Pink turned up with an axe and smashed it several times into his knees as Coker lay curled up in a ball on the footpath.

The incident, on August 8, 2018, was seen by many locals, most of whom were too scared to testify against him.

However, two women and a truck driver, eventually did and it was their testimony which convinced a jury that Pink was involved.

Pink had denied taking part in the attack. Instead stating that he was around the corner at a cafe when told Coker had been found. He went to the scene to try and stop the violence, taking the axe off one of his group.

Crown prosecutor Jacinda Hamilton said the attack was a highly pre-meditated and retributive assault.

“The defendant led what only can be characterised as an orchestrated and frenzied attack and he did so in broad daylight on the streets of a small, rural town.

“What they did was effectively corner the victim, outnumber him, place themselves in a situation where if they had chosen they could have demanded the return of the patch without the need for any violence. But they did none of that.”

Hamilton said the attack was designed to send a message not only to the victim, who suffered serious injuries to his knees and a broken thumb, but other members of the community who would consider crossing Pink and his gang.
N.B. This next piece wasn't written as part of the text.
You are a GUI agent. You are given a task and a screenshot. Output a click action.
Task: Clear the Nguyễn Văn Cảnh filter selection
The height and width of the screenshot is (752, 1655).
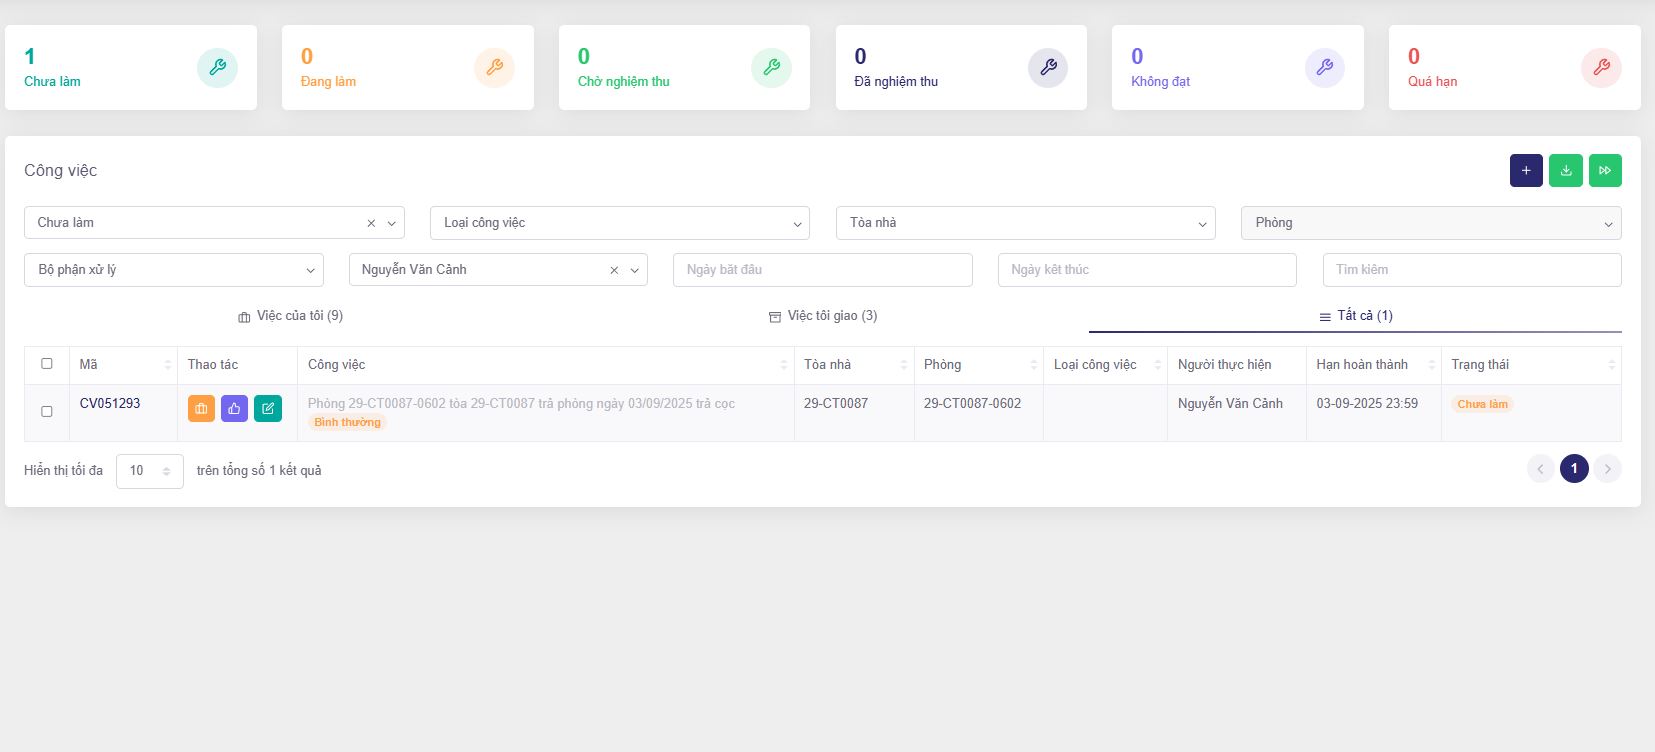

She urged Judge Robert Spear to take a starting point of 10 to 11 years before offering any discounts.

Pink’s lawyer Russel Boot tried to steer Judge Spear away from such a hefty starting point and urged him to take into account all the good work he had done in the community.

He asked him to make an overall assessment of the evidence given at trial and that it wasn’t gang warfare, rather a gang carrying out an attack on one of its own.
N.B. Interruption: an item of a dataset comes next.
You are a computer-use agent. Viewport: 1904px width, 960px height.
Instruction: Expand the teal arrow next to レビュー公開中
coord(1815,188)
“One makes an open choice to join the Tribal Huks and is aware of the responsible and requirements of such.”

He said it was unclear how the attack had impacted on the victim as he had never taken part in the prosecution.
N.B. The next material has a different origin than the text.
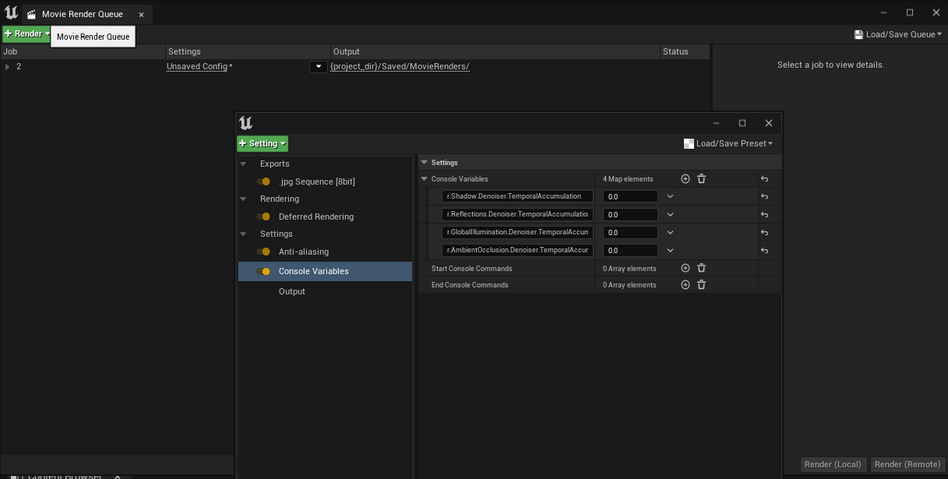Toggle the Anti-aliasing setting switch

click(264, 252)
But Judge Spear said while it was a matter of a gang seeking to maintain power over its members, which in this case was caused by Coker allegedly being involved in the methamphetamine trade.

“There was nothing on behalf of Mr Coker to have provoked this attack … but causing this attack to happen is something that could never be countenanced, excused, or mitigated in this country.

“The degree of violence involved here was extreme. While I accept that the head was not targeted by you, only the legs, clearly it was your intention to maim this man as best you could without causing a risk to his life.”

He described the witnesses as “very brave” to give evidence given the circumstances.

“The degree of prominence that you have in the Ngaruawahia community was such that you were easily recognisable and there was no doubt at all in the minds of those two women who saw you commit this attack that you were in fact wielding that axe with force against the legs of Mr Coker.”

“Of concern is that you felt able, in the small community of Ngaruawahia, to carry out such a brazen attack on the main street in broad daylight, no doubt not believing that anyone would have the will to give evidence against you.

“That cannot be allowed and go unchecked.

Judge Spear also noted the more charitable side to Pink, describing him as a “curious mixture of a person”.

“You have a family and appear to be very proud of them but of course they had a very different childhood to the one you had.

“On thinking about this case in preparation for this hearing, I realised that you are a curious mixture of a person.

“It is clear that you have found a family with the Tribal Huk gang and no doubt that has provided you with some direction in your life, whatever direction that might be, but you have turned a lot of that to good.

“Perhaps it came from the many occasions when you were sent to primary school without any food for lunch that you developed, through the Tribal Huk gang, a lunch in schools programme in the Waikato.”

At one stage, Pink was delivering up to 1000 lunches a day to various schools in the Waikato. He also held a Christmas Party for disadvantaged children in Ngaruawahia and gave cash to schools for drug education.

“I cannot ignore that. I consider that it is a factor that should weigh heavily in your favour when I come to assess what the eventual sentence should be here.

“Sadly because of this offending and the fact you will be incarcerated, that programme will come to an end.”

Judge Spear gave discounts totalling 30 per cent for his work in the community and his background, resulting in an end sentence of seven years and four months’ prison.